__What you need to do__: Convert the items from the line containing "This screenshot has height=176, width=324." through the line containing "Looking at the screenshot, I should point(637,135).", inclusive, into a Markdown table with the columns Number and Entry, skipping any blank lines.

________________________

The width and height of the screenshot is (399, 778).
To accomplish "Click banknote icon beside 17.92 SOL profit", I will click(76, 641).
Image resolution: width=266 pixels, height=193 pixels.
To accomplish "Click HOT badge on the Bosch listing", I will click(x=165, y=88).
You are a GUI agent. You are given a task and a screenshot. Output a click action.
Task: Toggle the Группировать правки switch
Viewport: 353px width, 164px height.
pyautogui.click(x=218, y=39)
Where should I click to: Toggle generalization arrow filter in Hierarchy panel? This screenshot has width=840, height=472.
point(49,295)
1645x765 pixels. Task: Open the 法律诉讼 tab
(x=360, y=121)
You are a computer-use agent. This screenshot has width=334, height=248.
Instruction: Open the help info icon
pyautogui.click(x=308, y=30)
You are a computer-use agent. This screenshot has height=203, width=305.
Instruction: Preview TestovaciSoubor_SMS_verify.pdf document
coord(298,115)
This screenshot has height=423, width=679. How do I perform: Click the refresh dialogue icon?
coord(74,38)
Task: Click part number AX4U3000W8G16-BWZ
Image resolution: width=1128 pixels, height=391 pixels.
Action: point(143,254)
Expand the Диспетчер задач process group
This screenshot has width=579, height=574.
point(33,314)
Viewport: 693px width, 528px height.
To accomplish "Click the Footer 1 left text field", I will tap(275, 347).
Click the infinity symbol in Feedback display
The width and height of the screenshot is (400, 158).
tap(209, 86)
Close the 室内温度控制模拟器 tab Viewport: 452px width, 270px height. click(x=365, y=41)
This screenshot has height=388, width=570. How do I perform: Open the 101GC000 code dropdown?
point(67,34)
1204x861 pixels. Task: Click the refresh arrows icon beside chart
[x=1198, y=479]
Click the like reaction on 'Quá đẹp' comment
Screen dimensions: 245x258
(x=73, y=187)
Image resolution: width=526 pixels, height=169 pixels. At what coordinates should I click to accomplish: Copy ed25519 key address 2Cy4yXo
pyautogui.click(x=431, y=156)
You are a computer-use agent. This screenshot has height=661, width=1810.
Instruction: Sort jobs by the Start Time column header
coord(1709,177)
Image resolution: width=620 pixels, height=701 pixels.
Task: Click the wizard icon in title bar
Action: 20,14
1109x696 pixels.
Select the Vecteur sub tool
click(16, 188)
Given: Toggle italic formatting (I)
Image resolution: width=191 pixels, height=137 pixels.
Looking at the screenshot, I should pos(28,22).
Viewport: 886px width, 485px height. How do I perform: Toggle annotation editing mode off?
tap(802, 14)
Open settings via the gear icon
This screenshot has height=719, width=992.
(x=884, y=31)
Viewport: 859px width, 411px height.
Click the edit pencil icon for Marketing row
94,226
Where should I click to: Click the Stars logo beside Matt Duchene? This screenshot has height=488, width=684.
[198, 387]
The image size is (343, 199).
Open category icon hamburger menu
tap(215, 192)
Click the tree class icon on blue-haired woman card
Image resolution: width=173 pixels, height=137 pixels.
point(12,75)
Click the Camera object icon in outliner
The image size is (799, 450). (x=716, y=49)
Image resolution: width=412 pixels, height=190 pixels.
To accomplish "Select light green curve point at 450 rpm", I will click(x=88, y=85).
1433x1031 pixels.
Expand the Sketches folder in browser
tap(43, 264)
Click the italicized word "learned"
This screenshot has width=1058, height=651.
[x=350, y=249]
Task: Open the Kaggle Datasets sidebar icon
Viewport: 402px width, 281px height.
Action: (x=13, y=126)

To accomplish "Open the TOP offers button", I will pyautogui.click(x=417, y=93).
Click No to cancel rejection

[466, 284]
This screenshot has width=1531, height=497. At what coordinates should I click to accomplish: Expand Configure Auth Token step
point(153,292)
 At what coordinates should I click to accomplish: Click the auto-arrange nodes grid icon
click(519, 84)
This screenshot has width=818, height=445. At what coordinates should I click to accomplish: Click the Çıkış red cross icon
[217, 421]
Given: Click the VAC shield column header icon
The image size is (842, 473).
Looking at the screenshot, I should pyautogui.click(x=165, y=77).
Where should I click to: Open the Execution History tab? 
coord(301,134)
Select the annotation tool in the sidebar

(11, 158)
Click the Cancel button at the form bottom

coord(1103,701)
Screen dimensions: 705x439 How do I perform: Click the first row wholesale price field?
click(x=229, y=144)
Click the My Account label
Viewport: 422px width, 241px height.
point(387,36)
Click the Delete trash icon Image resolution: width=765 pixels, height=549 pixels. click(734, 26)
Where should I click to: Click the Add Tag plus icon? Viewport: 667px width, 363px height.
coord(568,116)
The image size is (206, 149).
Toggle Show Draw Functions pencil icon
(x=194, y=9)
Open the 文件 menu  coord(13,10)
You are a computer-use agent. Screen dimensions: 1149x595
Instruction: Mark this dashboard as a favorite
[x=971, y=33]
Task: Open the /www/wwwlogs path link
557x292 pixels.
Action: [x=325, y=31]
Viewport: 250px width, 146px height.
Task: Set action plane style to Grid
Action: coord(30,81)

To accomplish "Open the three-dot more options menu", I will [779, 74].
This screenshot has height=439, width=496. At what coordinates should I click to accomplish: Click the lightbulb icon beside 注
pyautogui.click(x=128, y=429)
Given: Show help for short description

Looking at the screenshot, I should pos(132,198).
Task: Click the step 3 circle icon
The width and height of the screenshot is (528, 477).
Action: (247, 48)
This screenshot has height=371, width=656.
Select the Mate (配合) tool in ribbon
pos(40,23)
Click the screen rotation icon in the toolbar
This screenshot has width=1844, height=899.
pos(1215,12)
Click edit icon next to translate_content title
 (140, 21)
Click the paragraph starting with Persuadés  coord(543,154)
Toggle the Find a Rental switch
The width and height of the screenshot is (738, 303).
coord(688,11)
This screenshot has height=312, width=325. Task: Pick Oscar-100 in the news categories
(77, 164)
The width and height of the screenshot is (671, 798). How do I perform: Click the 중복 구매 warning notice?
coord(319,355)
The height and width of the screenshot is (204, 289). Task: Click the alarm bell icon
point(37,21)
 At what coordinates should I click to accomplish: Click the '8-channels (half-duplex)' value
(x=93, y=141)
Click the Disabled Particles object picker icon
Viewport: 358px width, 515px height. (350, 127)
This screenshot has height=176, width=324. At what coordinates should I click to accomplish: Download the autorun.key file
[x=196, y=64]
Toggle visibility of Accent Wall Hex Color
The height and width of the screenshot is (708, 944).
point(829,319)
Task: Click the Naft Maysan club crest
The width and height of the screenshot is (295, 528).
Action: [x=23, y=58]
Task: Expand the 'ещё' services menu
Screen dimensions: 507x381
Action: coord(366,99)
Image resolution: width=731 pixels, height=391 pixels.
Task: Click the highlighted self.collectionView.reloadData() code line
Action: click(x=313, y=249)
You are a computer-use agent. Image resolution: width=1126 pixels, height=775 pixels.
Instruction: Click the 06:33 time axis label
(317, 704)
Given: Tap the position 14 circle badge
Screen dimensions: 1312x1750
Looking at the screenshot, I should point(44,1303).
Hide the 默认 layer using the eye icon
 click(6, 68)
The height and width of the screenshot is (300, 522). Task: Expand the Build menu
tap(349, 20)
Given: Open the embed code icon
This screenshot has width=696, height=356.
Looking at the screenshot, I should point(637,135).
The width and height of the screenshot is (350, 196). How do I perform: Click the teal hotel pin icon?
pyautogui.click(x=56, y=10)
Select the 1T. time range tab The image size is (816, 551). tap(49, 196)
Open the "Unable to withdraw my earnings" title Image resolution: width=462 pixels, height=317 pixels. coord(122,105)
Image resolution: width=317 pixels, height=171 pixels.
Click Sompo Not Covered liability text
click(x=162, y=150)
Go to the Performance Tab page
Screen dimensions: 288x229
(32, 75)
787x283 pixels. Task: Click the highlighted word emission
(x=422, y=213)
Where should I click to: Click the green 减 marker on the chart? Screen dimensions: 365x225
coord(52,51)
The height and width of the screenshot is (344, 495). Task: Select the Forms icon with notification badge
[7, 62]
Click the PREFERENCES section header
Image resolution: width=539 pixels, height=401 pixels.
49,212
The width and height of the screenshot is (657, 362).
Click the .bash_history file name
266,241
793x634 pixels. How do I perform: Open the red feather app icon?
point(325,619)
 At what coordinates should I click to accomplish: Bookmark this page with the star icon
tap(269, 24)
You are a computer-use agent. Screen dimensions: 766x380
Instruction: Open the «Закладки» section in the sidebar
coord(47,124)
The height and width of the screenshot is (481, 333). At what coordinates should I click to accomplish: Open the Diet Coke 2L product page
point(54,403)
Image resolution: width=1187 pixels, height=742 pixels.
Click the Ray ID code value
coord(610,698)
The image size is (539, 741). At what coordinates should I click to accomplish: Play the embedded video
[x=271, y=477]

________________________

__Reply to the task__:
| Number | Entry |
|---|---|
| 1 | This screenshot has height=176, width=324. At what coordinates should I click to accomplish: Download the autorun.key file |
| 2 | [x=196, y=64] |
| 3 | Toggle visibility of Accent Wall Hex Color |
| 4 | The height and width of the screenshot is (708, 944). |
| 5 | point(829,319) |
| 6 | Task: Click the Naft Maysan club crest |
| 7 | The width and height of the screenshot is (295, 528). |
| 8 | Action: [x=23, y=58] |
| 9 | Task: Expand the 'ещё' services menu |
| 10 | Screen dimensions: 507x381 |
| 11 | Action: coord(366,99) |
| 12 | Image resolution: width=731 pixels, height=391 pixels. |
| 13 | Task: Click the highlighted self.collectionView.reloadData() code line |
| 14 | Action: click(x=313, y=249) |
| 15 | You are a computer-use agent. Image resolution: width=1126 pixels, height=775 pixels. |
| 16 | Instruction: Click the 06:33 time axis label |
| 17 | (317, 704) |
| 18 | Given: Tap the position 14 circle badge |
| 19 | Screen dimensions: 1312x1750 |
| 20 | Looking at the screenshot, I should point(44,1303). |
| 21 | Hide the 默认 layer using the eye icon |
| 22 |  click(6, 68) |
| 23 | The height and width of the screenshot is (300, 522). Task: Expand the Build menu |
| 24 | tap(349, 20) |
| 25 | Given: Open the embed code icon |
| 26 | This screenshot has width=696, height=356. |
| 27 | Looking at the screenshot, I should point(637,135). |